These alternative materials and methods include; asbestos, corrugated iron, felt on timber, fibreglass, glass, metal, plastic, shingle, stramit, thatch reed, thatch fibre, timber, woodwork construction (or if the roof has been turnerised). Some other materials may also be considered a non-standard risk, so as always check with your insurer from the outset.
Homes with exterior walls/surrounds which are manufactured from non-standard materials – Again, not so much wattle and daub here in 2016, yet still an array of composites, raw materials and methodology which go against the grain of what’s commonly accepted by standard home insurance policy guidelines.
These systematically comprise of; brick/timber frame, timber, timber frame, timber/plastic, asbestos, cob construction, corrugated iron, ‘Essex construction’, fibreglass construction, flint, glass, metal, plastic, prefabricated building – combustible materials or non-combustible materials, stramit construction, wattle and daub construction, woodwall, woodwork construction, and some other materials (again, check with your would-be insurer).
Homeowner specific non-standard insurance considerations
This refers back to a point we made earlier, and ostensibly about any occupants who may have been declared bankrupt, refused/had terms imposed on previous insurance or have an unspent or pending criminal conviction against them.

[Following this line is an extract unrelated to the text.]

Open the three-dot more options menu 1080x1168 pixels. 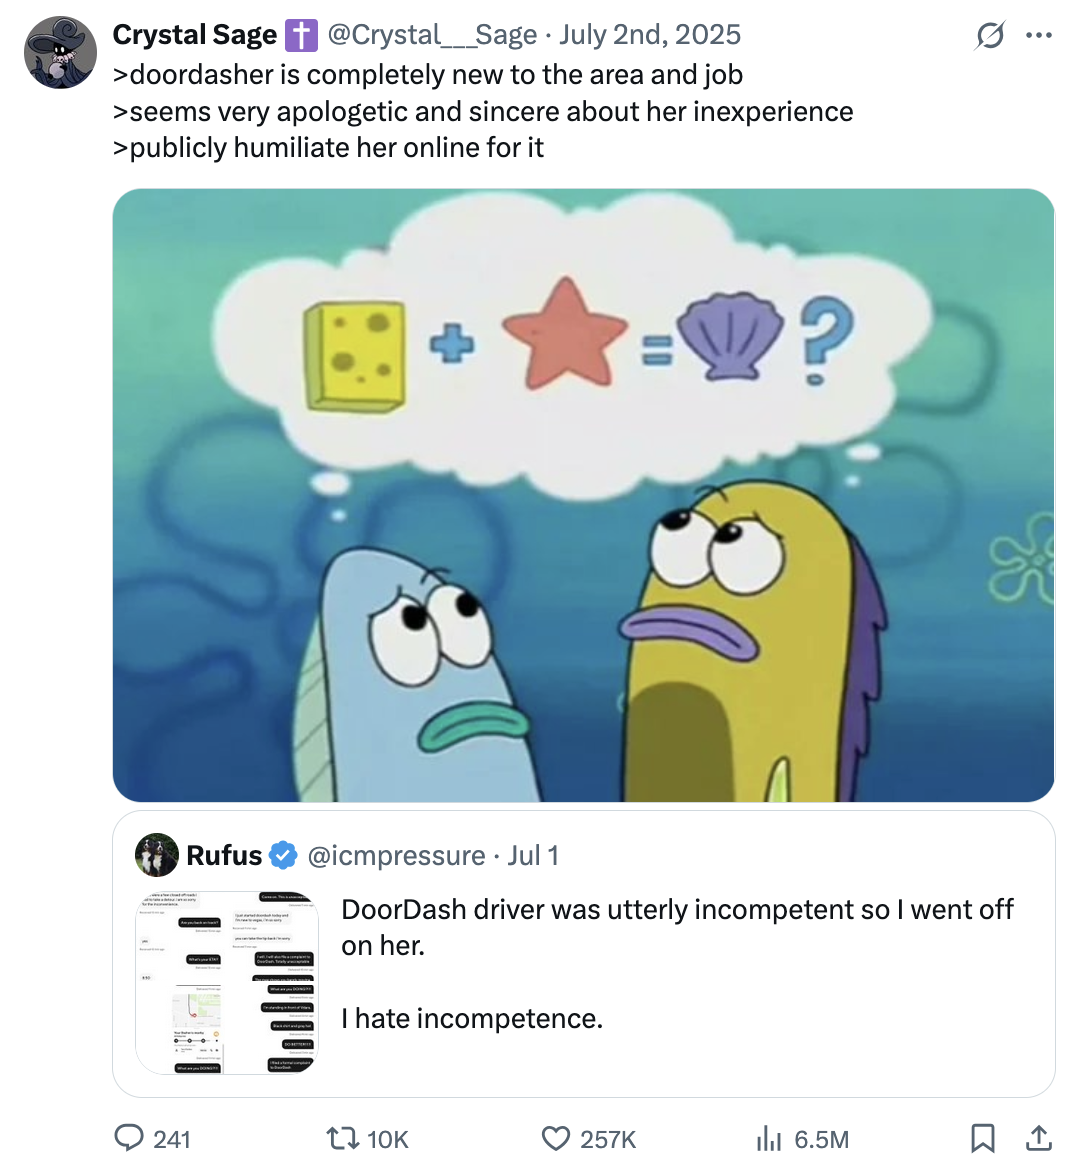pos(1039,36)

Please note: once a criminal conviction has been spent, the customer doesn’t need to declare them (as per the Criminal Rehabilitation Act). As a result, only unspent convictions have to be declared and are considered a non-standard risk.
What do I do if my home DOES feature a non-standard risk?

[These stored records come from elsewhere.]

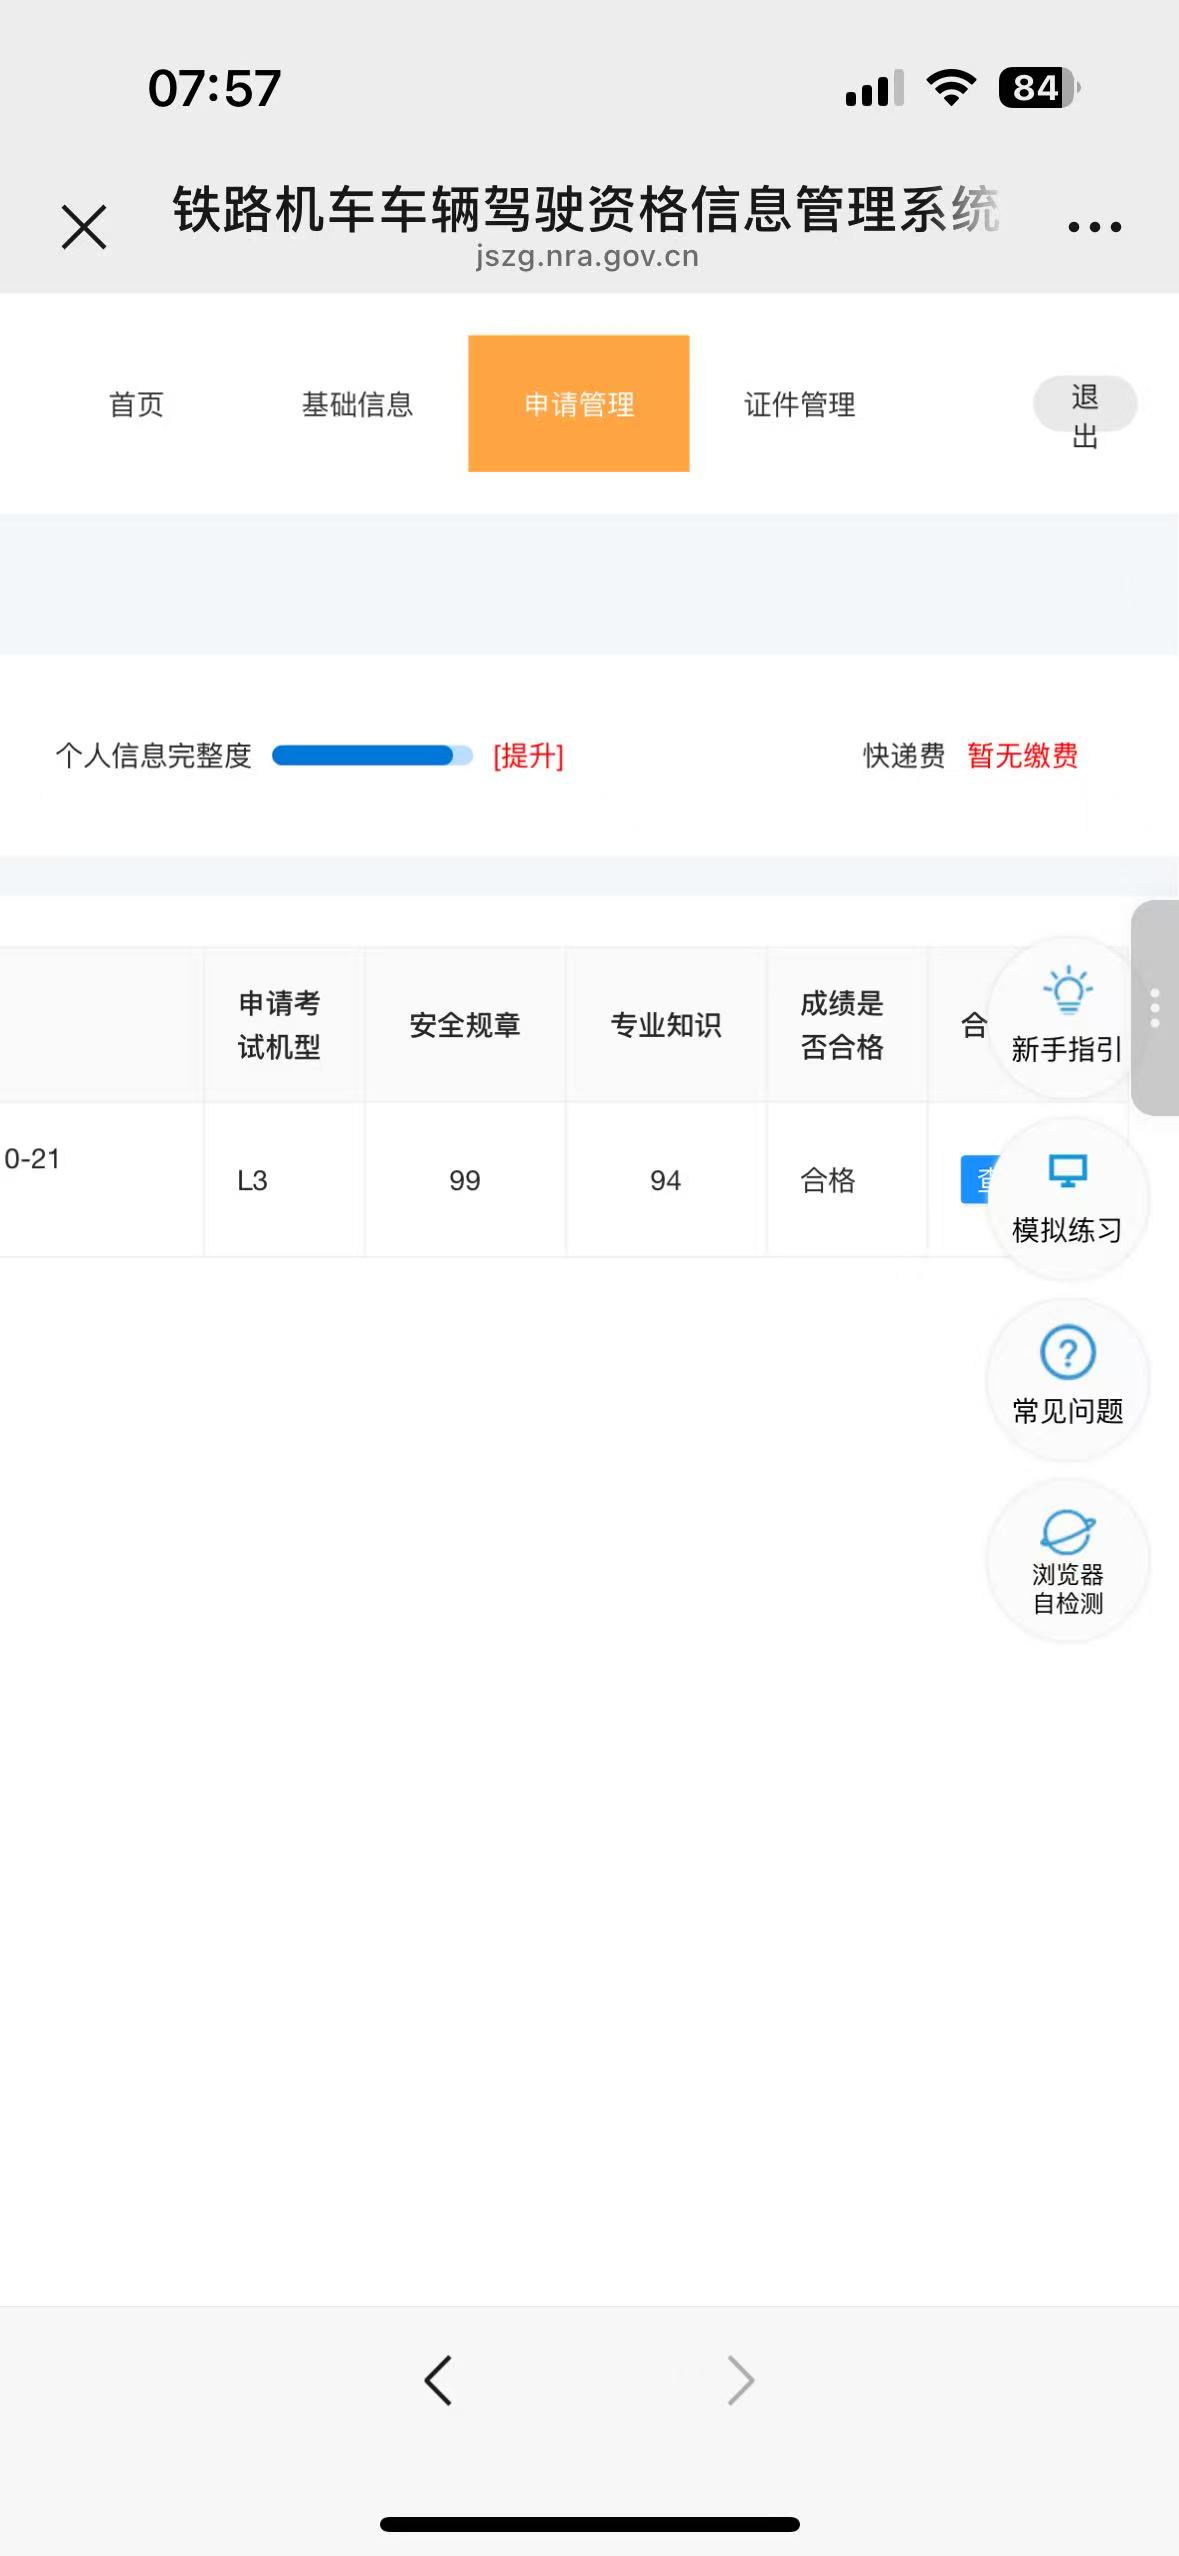Select the 申请管理 tab
The height and width of the screenshot is (2556, 1179).
[x=578, y=404]
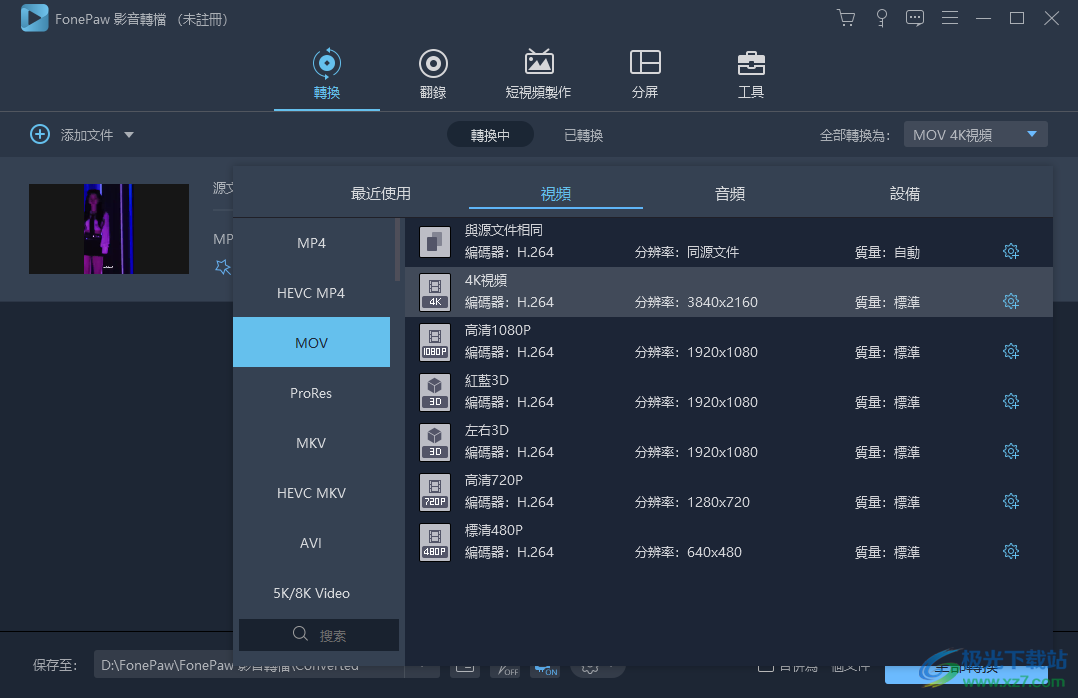Open the 工具 toolbox icon
Image resolution: width=1078 pixels, height=698 pixels.
pos(751,72)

Nothing, really. You can still approach the home insurance provider you were going to otherwise, who’ll quickly determine your needs.

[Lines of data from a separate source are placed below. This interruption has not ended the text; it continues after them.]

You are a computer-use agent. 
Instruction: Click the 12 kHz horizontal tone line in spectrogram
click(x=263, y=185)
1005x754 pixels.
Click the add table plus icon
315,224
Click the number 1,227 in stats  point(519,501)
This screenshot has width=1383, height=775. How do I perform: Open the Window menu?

If they aren’t in a position to offer you a policy based on your disclosures then there’ll be others who can. So it’s just a case of doing a bit of research and shopping around to find a firm that will take any/all of this into account.
Trust us when we say that home insurance cover exists for ALL situations and personal circumstances, and yes, it will probably cost you more but then with it comes the peace of mind that you and your loved ones are subsequently as safe as houses thereafter.